A frontier AI lab is suing the US government to keep its safety rules intact.
On March 9, Anthropic filed two federal complaints in the Northern District of California against the Department of Defense. According to NPR’s reporting, the company is asking a federal judge to block Pentagon officials from enforcing a national security supply chain risk designation, a label that, if it stands, restricts the company’s ability to operate on government systems.
Anthropic states in its complaints that the designation came after it refused to remove safety guardrails preventing use of its AI for autonomous weapons or domestic surveillance. The company argues the designation constitutes illegal retaliation and violates its free speech and due process rights. The New York Times reports Anthropic characterizes the action as being “punished on ideological grounds.” Those are Anthropic’s legal positions in a pending lawsuit, no court has ruled on them.

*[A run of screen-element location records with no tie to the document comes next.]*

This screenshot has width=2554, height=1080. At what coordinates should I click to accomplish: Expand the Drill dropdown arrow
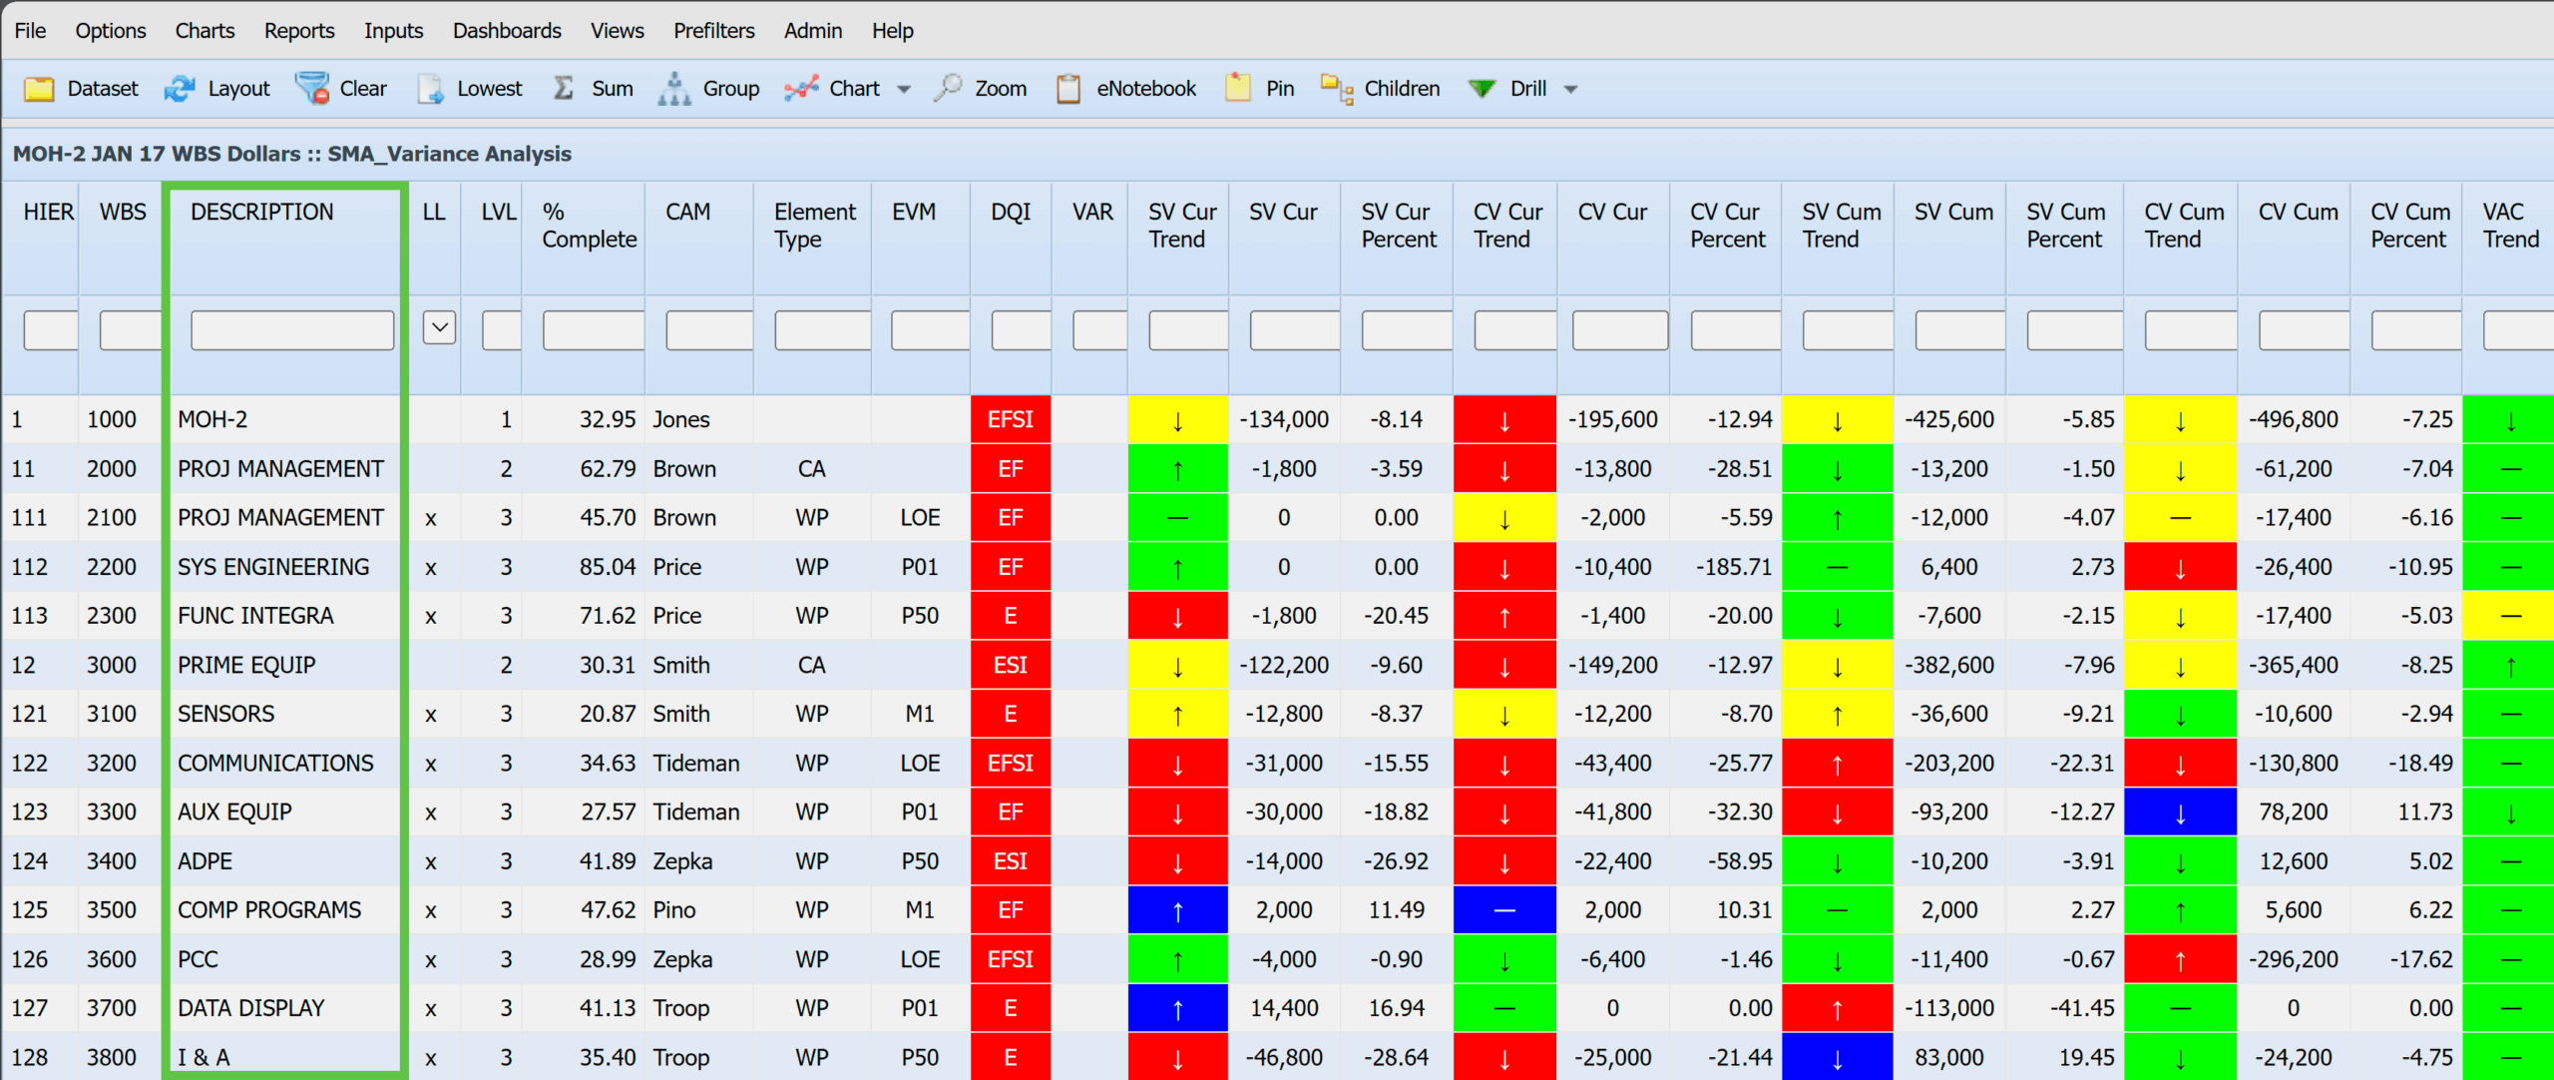point(1570,90)
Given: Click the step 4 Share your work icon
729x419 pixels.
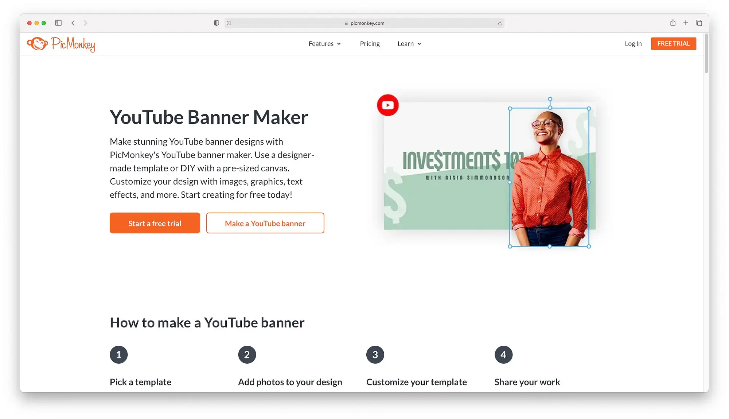Looking at the screenshot, I should [503, 354].
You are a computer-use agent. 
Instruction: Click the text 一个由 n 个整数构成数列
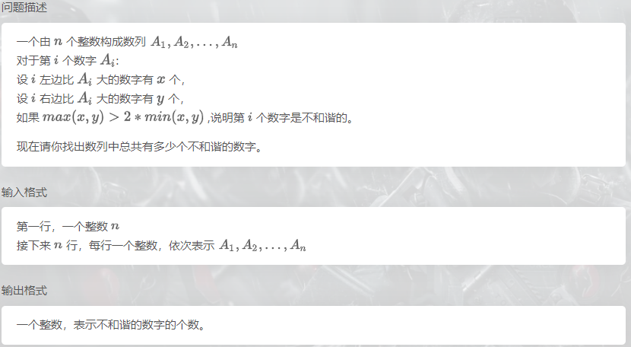pyautogui.click(x=81, y=42)
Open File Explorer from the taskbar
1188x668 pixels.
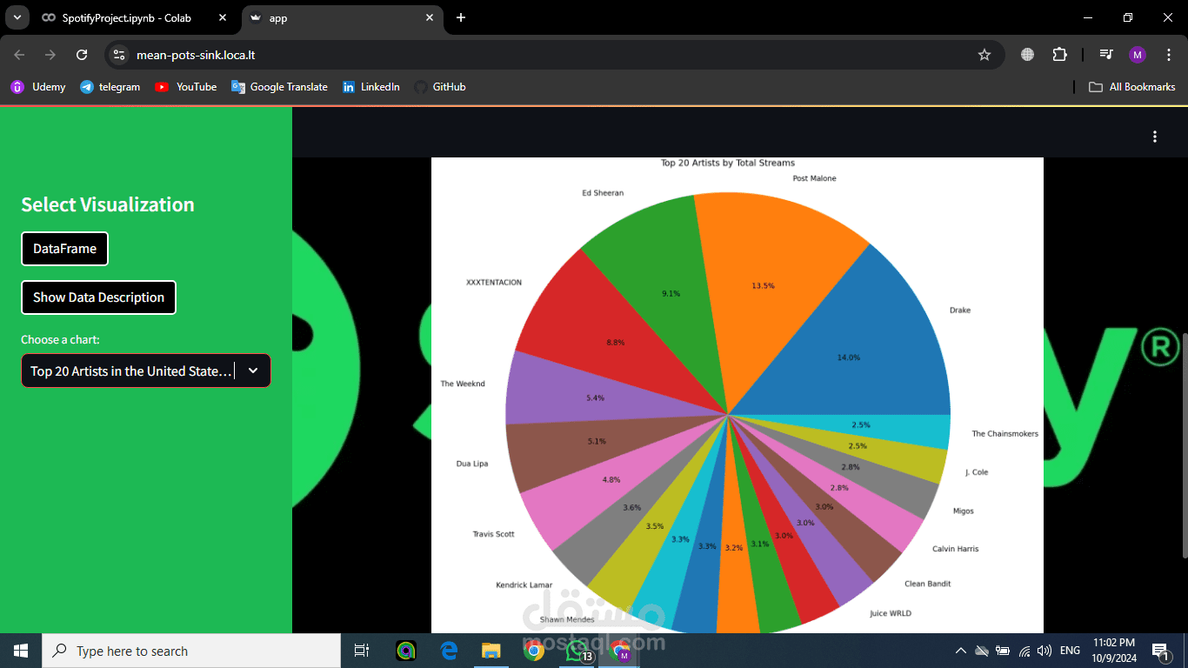[491, 651]
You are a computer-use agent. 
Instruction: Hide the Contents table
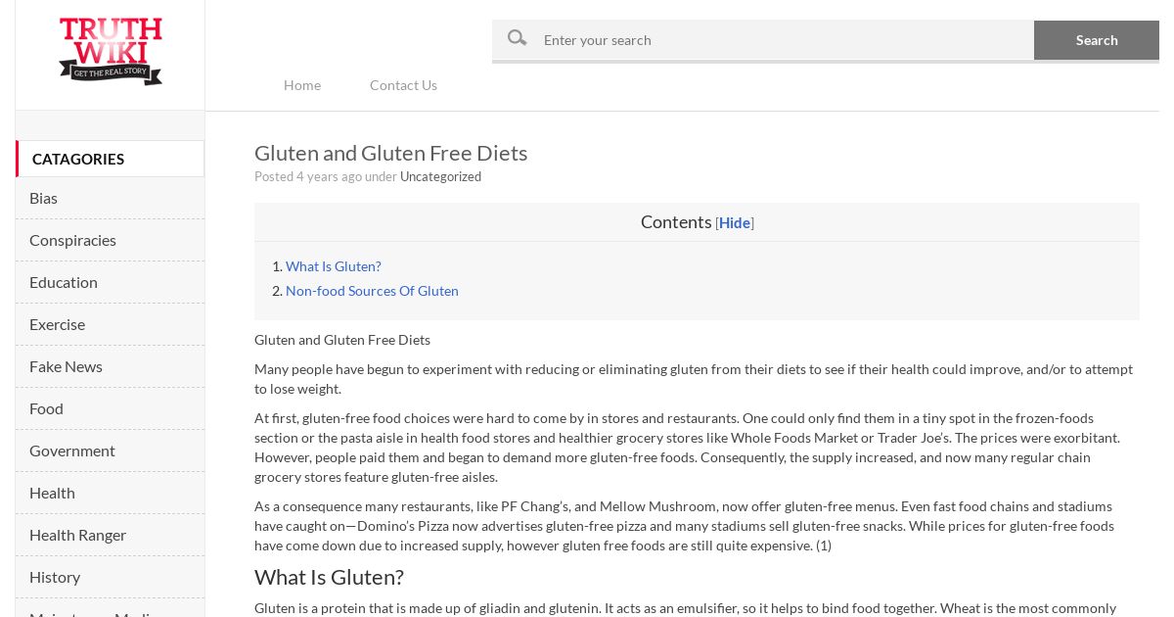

The Pentagon’s stated rationale for the designation isn’t available in current sources. What’s confirmed is the designation itself, the filing date, the court, and Anthropic’s stated grounds for challenge. Lawfare’s analysis of the civil complaint provides the most detailed available account of the legal theory.
For AI practitioners and compliance teams at companies with government relationships, this case has direct implications. It’s the first major federal litigation testing whether an AI company’s own safety constraints are legally protected against government override. Watch the Northern District of California docket.